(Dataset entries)
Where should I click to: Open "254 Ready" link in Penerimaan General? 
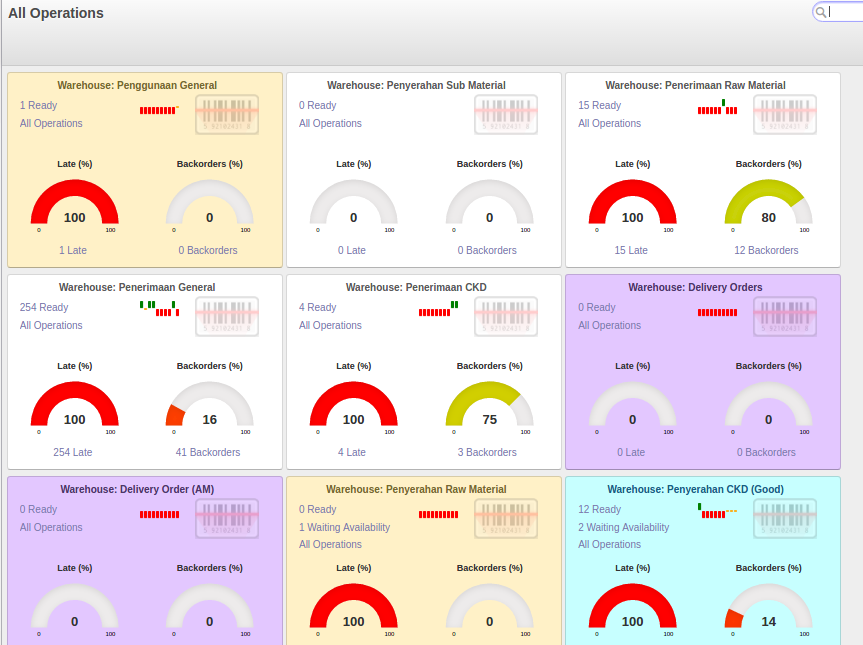click(x=44, y=308)
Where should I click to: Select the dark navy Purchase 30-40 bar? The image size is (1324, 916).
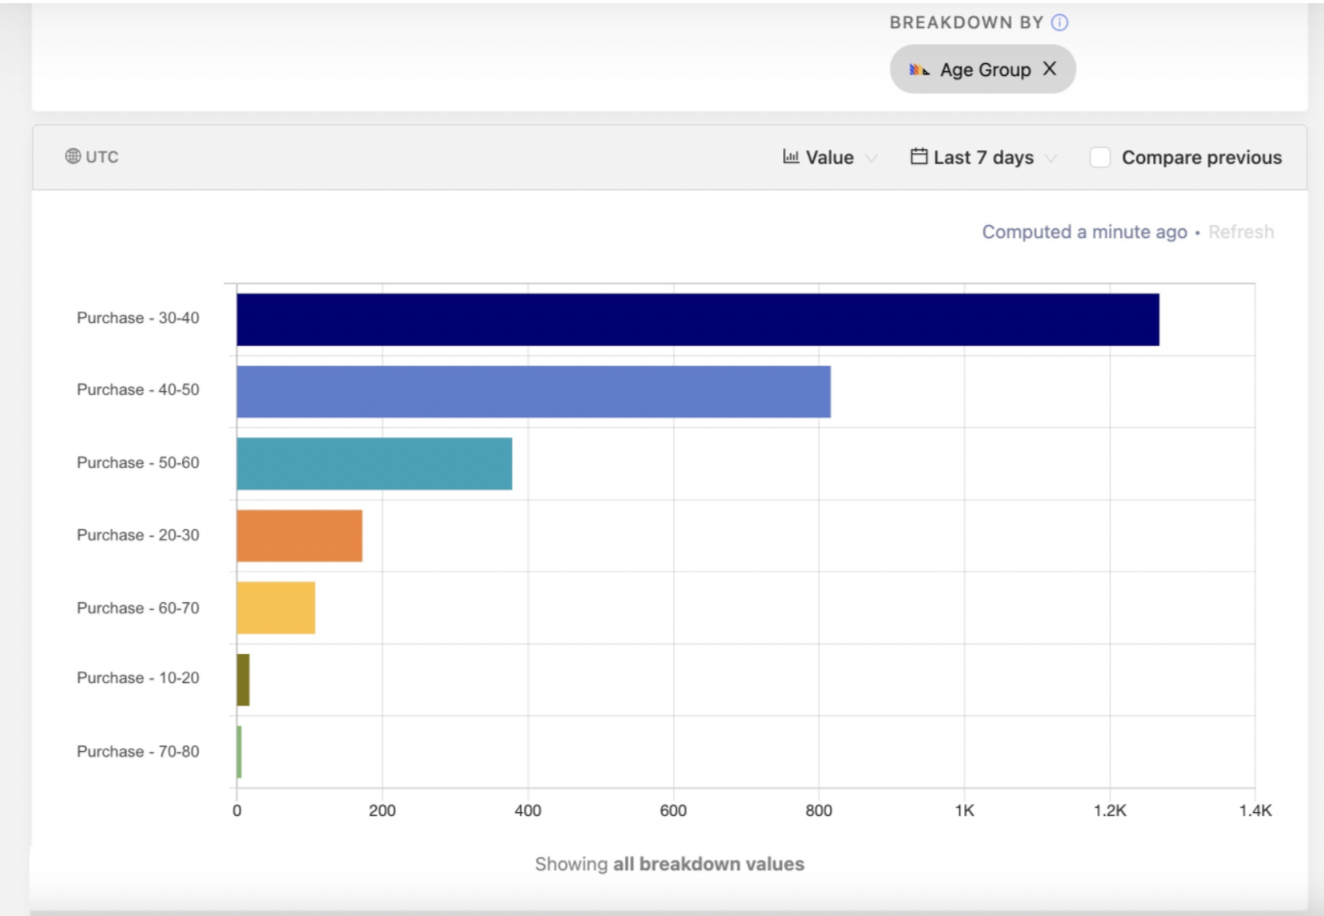[697, 320]
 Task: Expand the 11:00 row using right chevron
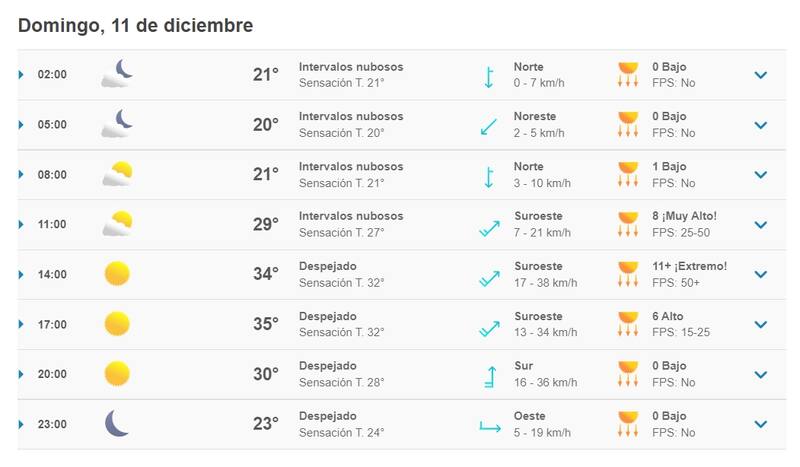click(760, 225)
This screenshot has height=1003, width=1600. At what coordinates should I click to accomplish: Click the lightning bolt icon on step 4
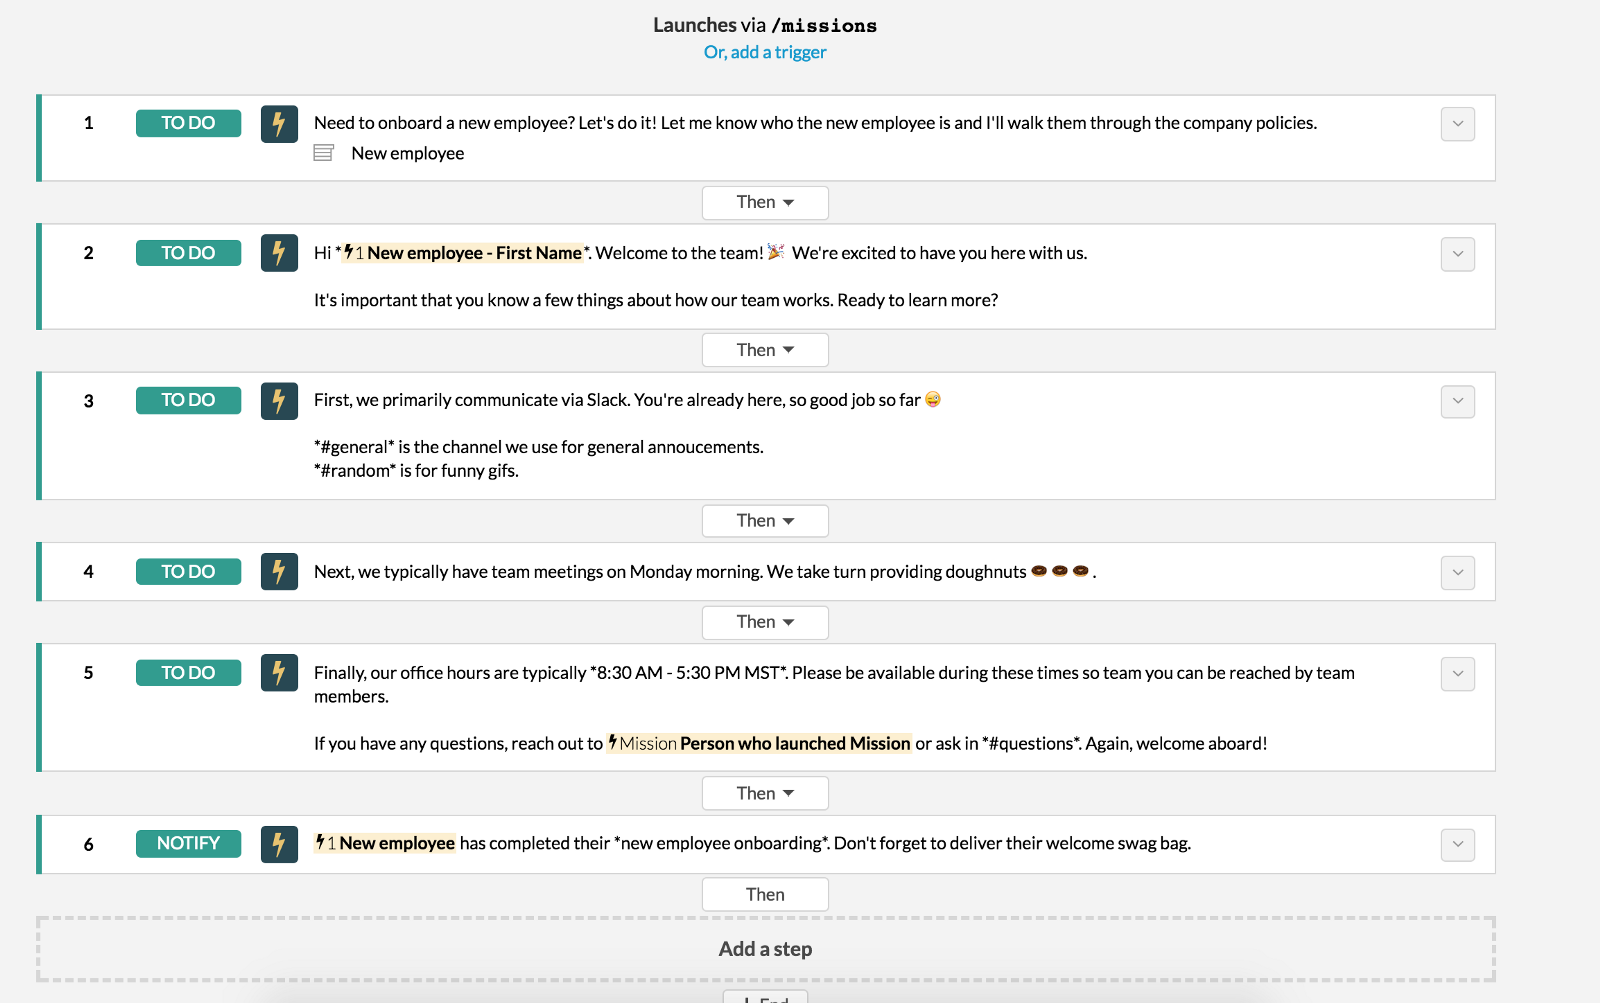click(279, 572)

#### [EXERCISE BRIEF]
Nothing but the lines from the one holding "Task: Expand the" through the last line of the entries should be written out, exactly and inclusively, minus the pictures.

#### [ANSWER TO THE PROBLEM]
 Task: Expand the 11:00 row using right chevron
click(760, 225)
This screenshot has height=1003, width=1600. At what coordinates should I click to accomplish: Click the lightning bolt icon on step 4
click(279, 572)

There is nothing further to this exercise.